» Text section
__________
The use of intraventricular vancomycin in subacute brain abscess in an adolescent male: A case report

Open Access
|Apr 2025

Full Article

Introduction

Brain abscess (BA) is a rare condition in children, associated with significant morbidity and mortality. Symptomatology varies based on the location, extent, pathogen, and host immune status. They include fever, headache, seizures, focal deficits and altered level of consciousness. Complications include meningitis, cyst rupture, intraventricular rupture of brain abscess (IVROBA), herniation, and death. Chronic sequelae include epilepsy, motor and audiovisual deficits, and hydrocephalus [1, 2].

Investigations for BA include cell counts, inflammatory markers, imaging, cerebrospinal fluid (CSF) analysis, and cultures of blood and CSF. Intravenous (IV) antibiotics and surgical excision of abscess are the mainstay of management [1]. Intraventricular antibiotics, while indicated in children with ventriculoperitoneal shunt infections and meningitis, are not considered standard management in pediatric brain abscesses [3]. No prior existing guidelines or documented cases of intraventricular vancomycin used for BA in pediatric age group. We report the first use of intraventricular vancomycin to treat multiple brain abscesses in a pediatric patient.
__________
» Problem A
Rewrite the case report introduction between "Full Article" and "hydrocephalus [1, 2].", inclusive, with "seizures" changed to "convulsions".
» Problem B
Using the case report introduction, answer yes or no to each statement and quote the words that decide it: (i) brain abscess is common in children; (ii) hydrocephalus is among the chronic sequelae; (iii) intraventricular antibiotics are standard management for pediatric brain abscesses.
» Problem C
Continue the case report introduction on intraventricular vancomycin from where it stops.

» Data to examine
__________
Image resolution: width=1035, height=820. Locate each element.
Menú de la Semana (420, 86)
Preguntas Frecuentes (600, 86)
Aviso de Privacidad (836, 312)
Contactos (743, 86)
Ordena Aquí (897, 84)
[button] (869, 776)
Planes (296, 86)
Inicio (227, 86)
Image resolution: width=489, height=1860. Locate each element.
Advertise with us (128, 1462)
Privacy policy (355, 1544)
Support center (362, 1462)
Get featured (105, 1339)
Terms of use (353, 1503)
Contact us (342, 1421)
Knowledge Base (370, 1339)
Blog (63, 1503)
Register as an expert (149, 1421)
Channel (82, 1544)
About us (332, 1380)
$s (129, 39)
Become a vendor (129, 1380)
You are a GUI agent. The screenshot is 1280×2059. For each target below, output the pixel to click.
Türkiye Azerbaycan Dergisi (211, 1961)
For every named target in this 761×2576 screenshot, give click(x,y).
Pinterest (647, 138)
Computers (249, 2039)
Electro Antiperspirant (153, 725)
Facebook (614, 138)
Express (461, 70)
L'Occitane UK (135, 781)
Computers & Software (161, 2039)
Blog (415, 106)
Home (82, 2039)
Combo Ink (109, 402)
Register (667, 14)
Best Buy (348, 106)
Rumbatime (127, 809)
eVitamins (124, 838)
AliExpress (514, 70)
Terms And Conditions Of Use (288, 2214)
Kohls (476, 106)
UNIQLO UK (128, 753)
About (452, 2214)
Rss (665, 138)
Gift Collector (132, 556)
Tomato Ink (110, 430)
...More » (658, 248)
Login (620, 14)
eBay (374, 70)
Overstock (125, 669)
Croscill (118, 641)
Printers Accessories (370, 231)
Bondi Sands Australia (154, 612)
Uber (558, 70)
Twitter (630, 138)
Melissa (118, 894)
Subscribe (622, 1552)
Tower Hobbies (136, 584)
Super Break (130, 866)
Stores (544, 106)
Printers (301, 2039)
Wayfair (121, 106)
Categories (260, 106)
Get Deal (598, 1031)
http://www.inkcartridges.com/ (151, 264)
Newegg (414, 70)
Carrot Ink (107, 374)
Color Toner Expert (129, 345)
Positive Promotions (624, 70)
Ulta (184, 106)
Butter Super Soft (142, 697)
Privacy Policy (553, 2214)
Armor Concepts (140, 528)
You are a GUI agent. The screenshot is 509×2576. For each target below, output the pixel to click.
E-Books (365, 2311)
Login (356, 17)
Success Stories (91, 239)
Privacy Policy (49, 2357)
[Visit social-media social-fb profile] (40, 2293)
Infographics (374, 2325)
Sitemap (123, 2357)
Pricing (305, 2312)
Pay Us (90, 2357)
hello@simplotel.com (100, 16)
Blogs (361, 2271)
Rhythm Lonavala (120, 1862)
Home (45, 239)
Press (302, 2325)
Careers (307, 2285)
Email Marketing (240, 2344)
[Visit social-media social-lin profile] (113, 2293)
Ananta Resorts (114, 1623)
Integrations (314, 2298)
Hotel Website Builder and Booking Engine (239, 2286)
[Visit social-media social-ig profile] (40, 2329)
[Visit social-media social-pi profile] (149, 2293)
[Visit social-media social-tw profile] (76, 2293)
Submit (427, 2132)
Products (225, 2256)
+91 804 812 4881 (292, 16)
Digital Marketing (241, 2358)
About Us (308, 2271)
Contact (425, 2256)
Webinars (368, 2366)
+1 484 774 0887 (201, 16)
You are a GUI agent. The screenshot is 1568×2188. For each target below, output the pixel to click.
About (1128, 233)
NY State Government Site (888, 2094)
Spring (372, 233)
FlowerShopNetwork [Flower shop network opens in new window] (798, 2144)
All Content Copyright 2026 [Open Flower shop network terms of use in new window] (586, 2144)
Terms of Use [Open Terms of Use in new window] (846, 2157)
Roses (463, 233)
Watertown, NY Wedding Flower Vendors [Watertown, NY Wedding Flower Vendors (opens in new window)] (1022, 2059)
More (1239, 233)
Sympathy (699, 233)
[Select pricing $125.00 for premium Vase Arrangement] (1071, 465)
__________
» Response A
Full Article

Introduction

Brain abscess (BA) is a rare condition in children, associated with significant morbidity and mortality. Symptomatology varies based on the location, extent, pathogen, and host immune status. They include fever, headache, convulsions, focal deficits and altered level of consciousness. Complications include meningitis, cyst rupture, intraventricular rupture of brain abscess (IVROBA), herniation, and death. Chronic sequelae include epilepsy, motor and audiovisual deficits, and hydrocephalus [1, 2].

» Response B
(i) No: "Brain abscess (BA) is a rare condition in children"
(ii) Yes: "Chronic sequelae include epilepsy, motor and audiovisual deficits, and hydrocephalus"
(iii) No: "are not considered standard management in pediatric brain abscesses"

» Response C
Case presentation

A previously healthy 12-year-old presented with a 10-day history of fever, headache and photophobia. Medical attention was sought prior, with symptomatic care advised. A lumbar puncture revealed cloudy CSF and elevated opening pressure of 30 cm H2O (reference range 7–18 cm H2O). Serum CRP was 27 mg/L (reference range < 5 mg/L) and leukocytes were 13000 /uL (reference range 3600 – 9100 /uL).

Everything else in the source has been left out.